0

I have this code that assigns each time different set from the list in the train and test set. I am struggling to understand the code.

df_list = [df1, df2, df3, df4, df5, df6]
for i in range(6):
    train = pd.concat(df_list[0:i] + df_list[i+1:])
    test = df_list[i]

Does it say that it goes from df1[0] all the way until df6[5] and add to this every time one df?

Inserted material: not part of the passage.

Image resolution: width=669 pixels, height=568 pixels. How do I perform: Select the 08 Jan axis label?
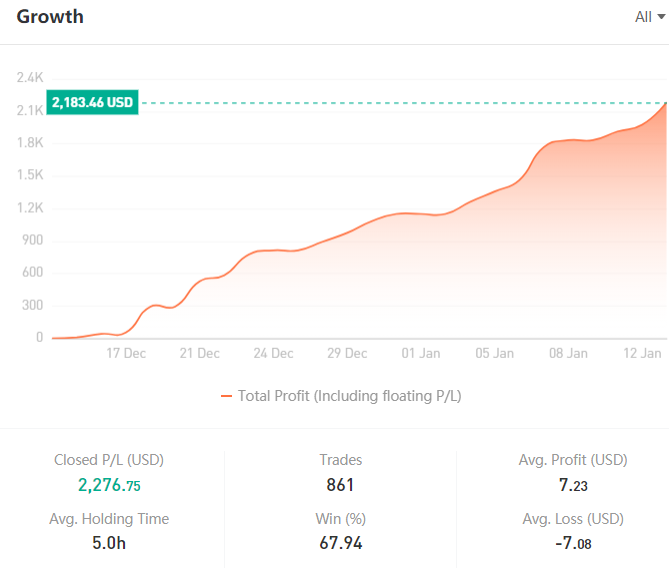point(568,353)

Can you please help me to understanding the code?

deadshot
  • 8,881
  • 4
  • 20
  • 39
redplanet
  • 65
  • 7
  • https://towardsdatascience.com/the-basics-of-indexing-and-slicing-python-lists-2d12c90a94cf – Joe Apr 07 '20 at 11:04
  • https://stackoverflow.com/questions/509211/understanding-slice-notation – Joe Apr 07 '20 at 11:05

2 Answers2

0

For example, if i == 1, train will contain pd.concat(df_list[0:1] + df_list[2:]) that will become pd.concat([df1, df3, df4, df5, df6]) and test will contain df_list[1] that become df2.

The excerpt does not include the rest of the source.